Excerpt
# Anyone know Sifu Mike Marshall



## KempoGuy06 (Jan 12, 2007)

Hey Guys! Im new to the CMA section of the forum. I was wondering if any of you all have heard of or trained with Sifu Mike Marshall? I was looking up other school in my city on the internet and came across his. He teaches mainly Hung Gar but also teaches a little of Mantis style, Choy Lay Fut and Long Fist. If anyone can tell me some stuff about him other than whats on his site that would be great. I have also tried to search for him through out the forum and have found nothing. Thanks

B


----------



## clfsean (Jan 12, 2007)

Gotta a website? 

The name doesn't ring a bell off the top of my head, but that doesn't mean I don't know who he is... just can't place him.


----------



## KempoGuy06 (Jan 13, 2007)

This is the website for his school and it also has some stuff about him on there.

B


----------



## Xue Sheng (Jan 13, 2007)

This is the website for his school


----------



## KempoGuy06 (Jan 15, 2007)

Xue Sheng said:


> This is the website for his school


 
http://www.allabouttheart.com/

Sorry about that one

B


----------



## clfsean (Jan 15, 2007)

That's who I thought it was.

I don't know him personally but I know the reputation(s) of his teacher(s). *If *they say he's ok to teach under their name, then he's ok to teach. 

Both Bucksam Kong & Kam Yuen are "old school" tachers. You don't get permission to teach unless you've shown you can teach with the knowledge & experience to back it up.


----------



## KempoGuy06 (Jan 15, 2007)

clfsean said:


> That's who I thought it was.
> 
> I don't know him personally but I know the reputation(s) of his teacher(s). *If *they say he's ok to teach under their name, then he's ok to teach.
> 
> Both Bucksam Kong & Kam Yuen are "old school" tachers. You don't get permission to teach unless you've shown you can teach with the knowledge & experience to back it up.


 
So it is safe to say that he would be a good teacher? 

B


----------



## clfsean (Jan 15, 2007)

KempoGuy06 said:


> So it is safe to say that he would be a good teacher?
> 
> B


 
Well it's safe to say his training is solid & secure & has approval to teach in the open under his teacher(s) name . 

A good teacher... probably, but we all know from person to person. My best advice would be to go & see. Chances are yes he's a fine teacher, but there's always the fit between the teacher & student that needs to happen. You can't find that until you see.


----------



## KempoGuy06 (Jan 15, 2007)

clfsean said:


> Well it's safe to say his training is solid & secure & has approval to teach in the open under his teacher(s) name .

Job a
Can you copy the entries word for word, from their first line through the line containing "(x=362, y=155)", with both ends included and the pictures left out?

Material for the task

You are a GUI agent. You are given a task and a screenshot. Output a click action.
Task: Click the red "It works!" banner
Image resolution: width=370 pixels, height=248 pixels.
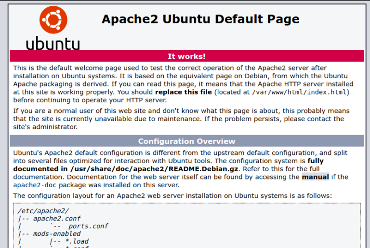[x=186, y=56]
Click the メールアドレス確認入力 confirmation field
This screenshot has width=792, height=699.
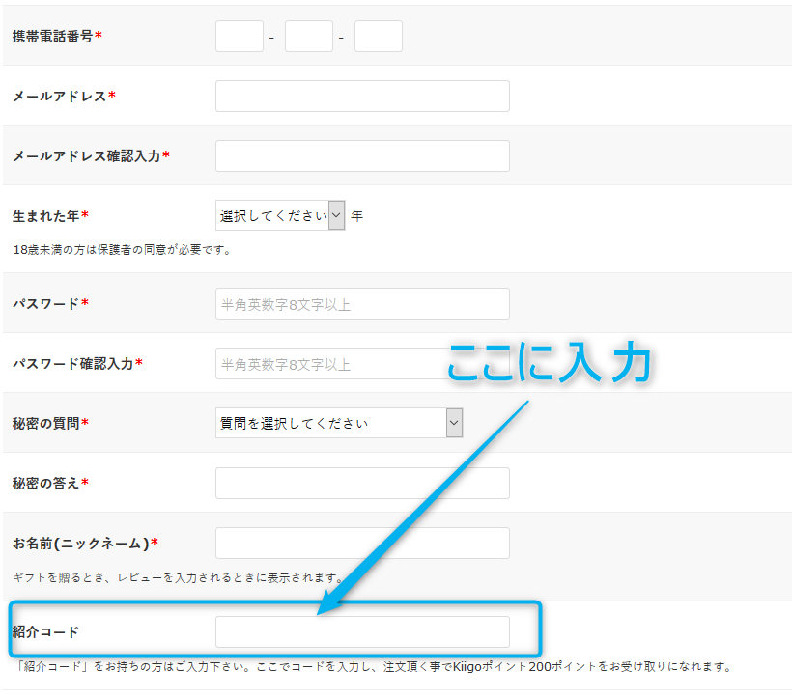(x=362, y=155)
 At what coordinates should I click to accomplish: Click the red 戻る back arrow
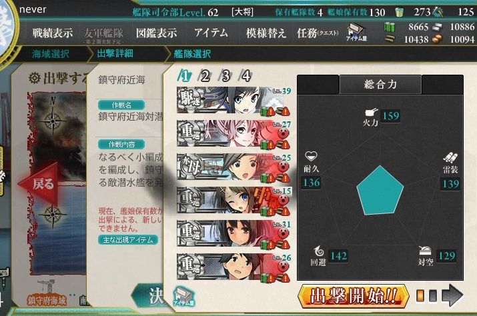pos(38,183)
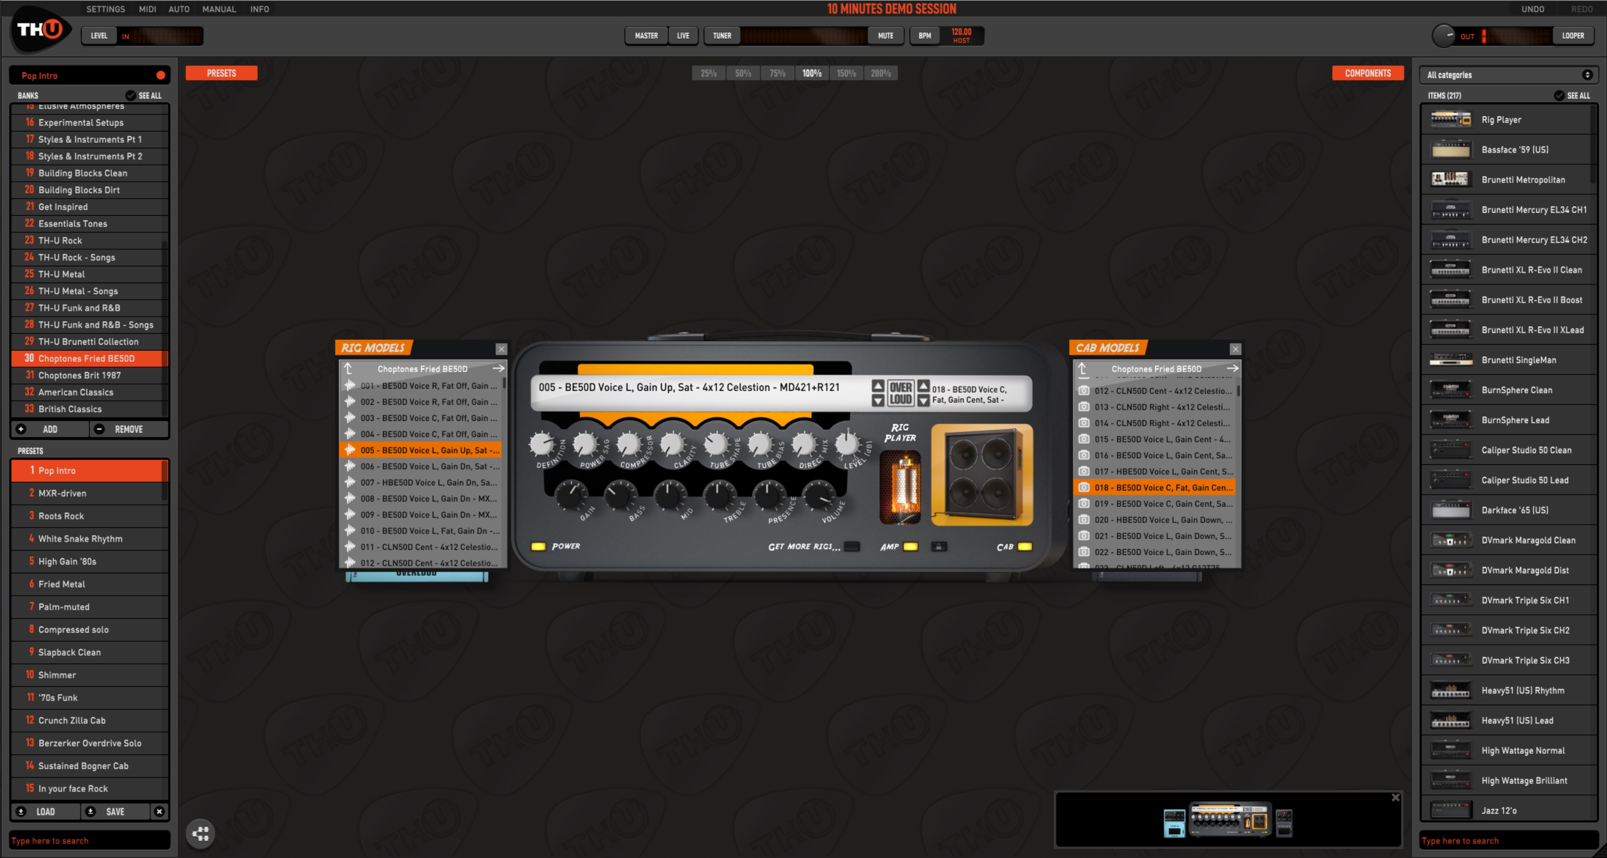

Job b
In the forum thread about Sifu Mike Marshall, which martial arts styles does he teach?

Full response a
You are a GUI agent. You are given a task and a screenshot. Output a click action.
Task: Click the red "It works!" banner
Image resolution: width=370 pixels, height=248 pixels.
[x=186, y=56]
Click the メールアドレス確認入力 confirmation field
This screenshot has width=792, height=699.
(x=362, y=155)

Full response b
Hung Gar
Mantis
Choy Lay Fut
Long Fist